Records provided ->

= = = =

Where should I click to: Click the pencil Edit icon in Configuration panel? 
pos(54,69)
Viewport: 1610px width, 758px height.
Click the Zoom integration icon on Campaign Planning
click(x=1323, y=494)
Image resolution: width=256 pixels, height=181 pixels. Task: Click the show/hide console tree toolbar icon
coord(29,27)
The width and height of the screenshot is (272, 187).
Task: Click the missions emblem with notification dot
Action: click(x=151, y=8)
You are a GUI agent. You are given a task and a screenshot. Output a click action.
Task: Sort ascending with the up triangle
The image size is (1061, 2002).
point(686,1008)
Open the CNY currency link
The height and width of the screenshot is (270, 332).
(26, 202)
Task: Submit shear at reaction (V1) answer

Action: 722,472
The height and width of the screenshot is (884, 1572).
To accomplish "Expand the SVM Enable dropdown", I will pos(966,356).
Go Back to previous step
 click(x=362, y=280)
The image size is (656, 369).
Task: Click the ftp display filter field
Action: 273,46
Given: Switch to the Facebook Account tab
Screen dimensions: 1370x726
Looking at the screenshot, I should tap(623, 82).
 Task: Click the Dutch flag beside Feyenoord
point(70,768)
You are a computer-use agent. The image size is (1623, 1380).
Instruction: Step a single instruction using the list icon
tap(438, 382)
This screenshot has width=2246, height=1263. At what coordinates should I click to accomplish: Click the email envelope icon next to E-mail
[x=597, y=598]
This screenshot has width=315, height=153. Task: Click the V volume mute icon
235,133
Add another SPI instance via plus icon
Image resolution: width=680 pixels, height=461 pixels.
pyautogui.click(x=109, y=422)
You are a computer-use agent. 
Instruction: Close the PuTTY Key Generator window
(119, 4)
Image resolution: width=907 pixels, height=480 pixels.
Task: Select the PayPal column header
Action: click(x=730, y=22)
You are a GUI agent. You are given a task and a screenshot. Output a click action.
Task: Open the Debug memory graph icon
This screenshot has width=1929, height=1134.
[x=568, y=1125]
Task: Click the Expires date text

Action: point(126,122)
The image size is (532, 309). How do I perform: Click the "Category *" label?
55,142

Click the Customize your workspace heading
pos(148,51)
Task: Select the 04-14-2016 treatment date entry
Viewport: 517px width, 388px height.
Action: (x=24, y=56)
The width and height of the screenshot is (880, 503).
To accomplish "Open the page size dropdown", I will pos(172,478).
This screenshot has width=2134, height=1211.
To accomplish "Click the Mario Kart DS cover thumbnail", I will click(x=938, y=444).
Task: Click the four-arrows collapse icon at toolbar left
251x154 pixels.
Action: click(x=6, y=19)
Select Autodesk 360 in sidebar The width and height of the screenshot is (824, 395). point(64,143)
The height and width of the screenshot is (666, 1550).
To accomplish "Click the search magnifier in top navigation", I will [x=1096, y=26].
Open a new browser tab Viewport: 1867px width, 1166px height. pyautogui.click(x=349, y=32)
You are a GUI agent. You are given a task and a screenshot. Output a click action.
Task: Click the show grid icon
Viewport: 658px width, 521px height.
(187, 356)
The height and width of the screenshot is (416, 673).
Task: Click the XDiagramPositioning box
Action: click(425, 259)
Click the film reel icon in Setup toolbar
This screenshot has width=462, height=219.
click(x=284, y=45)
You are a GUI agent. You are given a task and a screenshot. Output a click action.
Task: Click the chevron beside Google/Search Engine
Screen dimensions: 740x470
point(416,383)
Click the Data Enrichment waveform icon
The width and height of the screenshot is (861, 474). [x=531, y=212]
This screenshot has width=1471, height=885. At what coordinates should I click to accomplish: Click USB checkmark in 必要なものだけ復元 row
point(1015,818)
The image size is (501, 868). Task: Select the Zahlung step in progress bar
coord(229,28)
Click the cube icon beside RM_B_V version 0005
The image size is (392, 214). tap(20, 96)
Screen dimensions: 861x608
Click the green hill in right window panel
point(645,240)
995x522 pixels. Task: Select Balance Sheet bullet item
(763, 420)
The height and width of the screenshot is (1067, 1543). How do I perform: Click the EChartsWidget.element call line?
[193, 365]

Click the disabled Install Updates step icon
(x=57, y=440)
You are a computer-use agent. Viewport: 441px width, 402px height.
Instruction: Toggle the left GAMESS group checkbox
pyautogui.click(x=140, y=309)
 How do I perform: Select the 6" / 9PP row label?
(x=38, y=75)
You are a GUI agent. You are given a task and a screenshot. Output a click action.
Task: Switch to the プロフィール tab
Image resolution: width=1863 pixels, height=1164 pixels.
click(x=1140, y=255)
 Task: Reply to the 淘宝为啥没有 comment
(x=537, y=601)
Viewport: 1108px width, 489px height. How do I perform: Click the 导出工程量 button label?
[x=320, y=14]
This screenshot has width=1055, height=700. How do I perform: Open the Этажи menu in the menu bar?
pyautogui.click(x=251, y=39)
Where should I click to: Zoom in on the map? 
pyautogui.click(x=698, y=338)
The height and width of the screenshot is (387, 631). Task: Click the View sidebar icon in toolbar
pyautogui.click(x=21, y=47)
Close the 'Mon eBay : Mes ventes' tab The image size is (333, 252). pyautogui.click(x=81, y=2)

= = = =

Required task -> Rewrite the rows above as a numbered list, covering everything from the first row down through the line containing "Action: click(x=151, y=8)", both included, with blank lines left out.

Task result ->
1. Where should I click to: Click the pencil Edit icon in Configuration panel? 
2. pos(54,69)
3. Viewport: 1610px width, 758px height.
4. Click the Zoom integration icon on Campaign Planning
5. click(x=1323, y=494)
6. Image resolution: width=256 pixels, height=181 pixels. Task: Click the show/hide console tree toolbar icon
7. coord(29,27)
8. The width and height of the screenshot is (272, 187).
9. Task: Click the missions emblem with notification dot
10. Action: click(x=151, y=8)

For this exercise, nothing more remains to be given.